Most upvoted comments

Joining a thread isn’t transitive, so if you’re just joining this one thread which actix or actix-web is running on, sled’s threadpool shouldn’t have anything to do with it. There is likely an issue in how you are stopping the actix or actix-web runtime, unrelated to sled.

There have been multiple bugfixes since 0.28, and there are known bugs in the issue tracker presently.

You mentioned in your initial posts that you were joining threads, and join was not returning. Are you modifying sled to expose the JoinHandles of its thread pool/flusher threads, or are you doing something else with Windows APIs?

I did some searching, and I haven’t found any solid requirement that Windows services stop all their threads upon receiving a stop service control event.

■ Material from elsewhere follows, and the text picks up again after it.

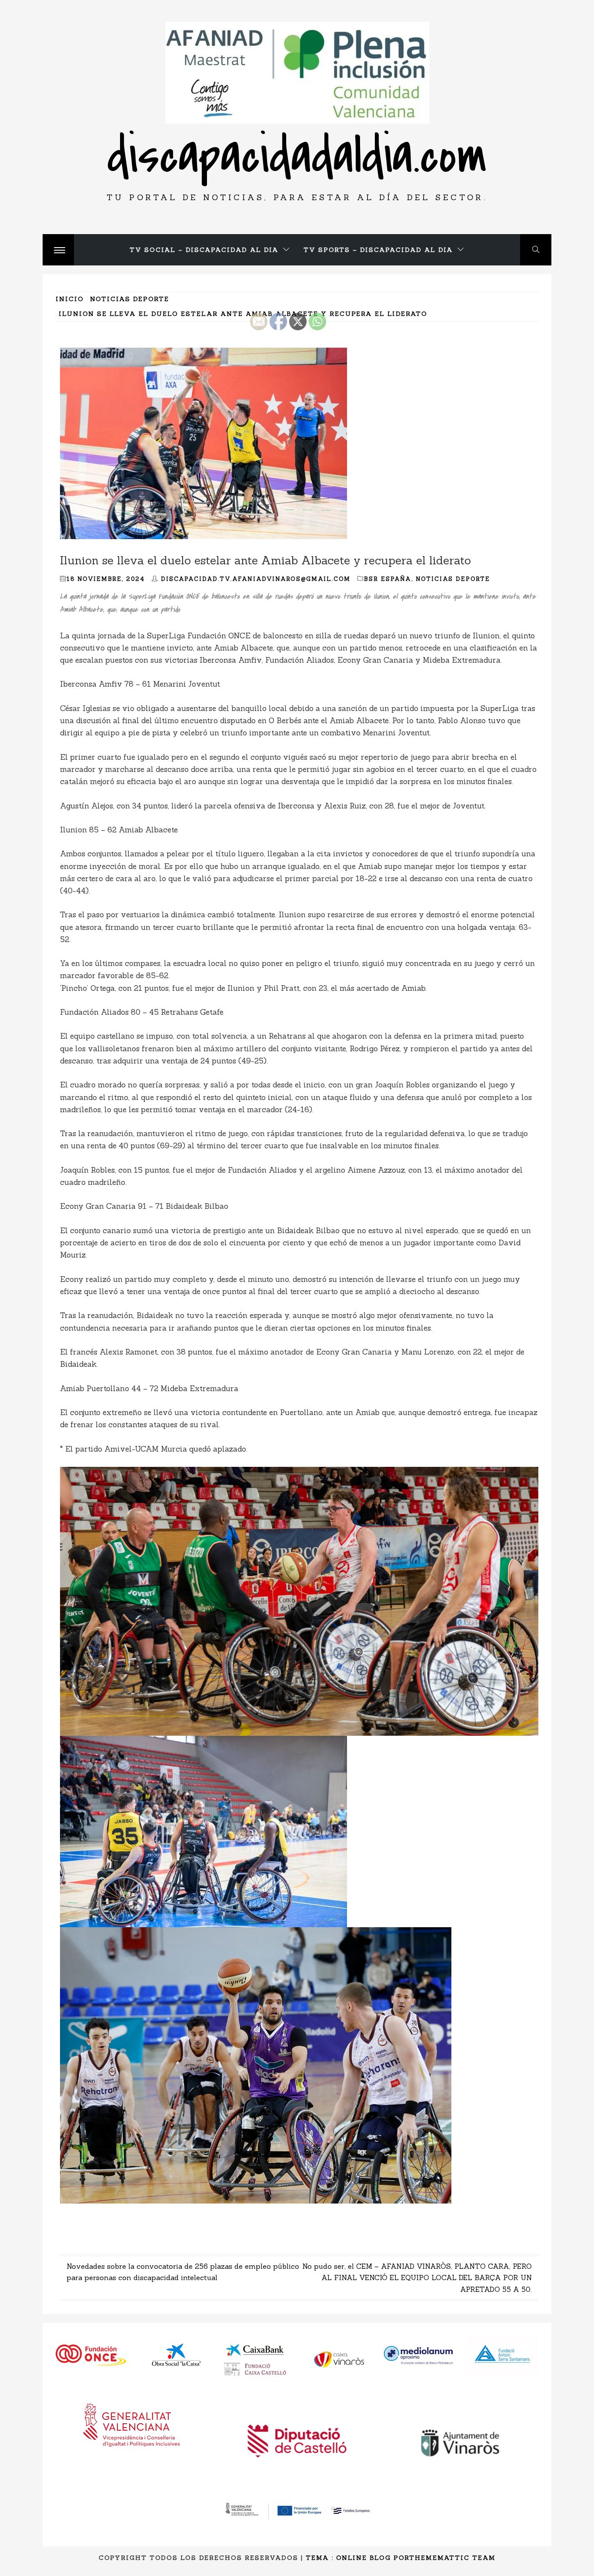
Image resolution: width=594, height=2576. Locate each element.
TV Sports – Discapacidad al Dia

From what I’ve read, it sounds like it’s fine for the process to exit after the whole service lifecycle is done and StartServiceCtrlDispatcher has returned to your entry point function. Once all Db and Tree objects have been dropped, there should be no more work for the thread pool to do, so the sled-io threads will be waiting indefinitely. As such, it’s fine for them to be automatically terminated as the process exits.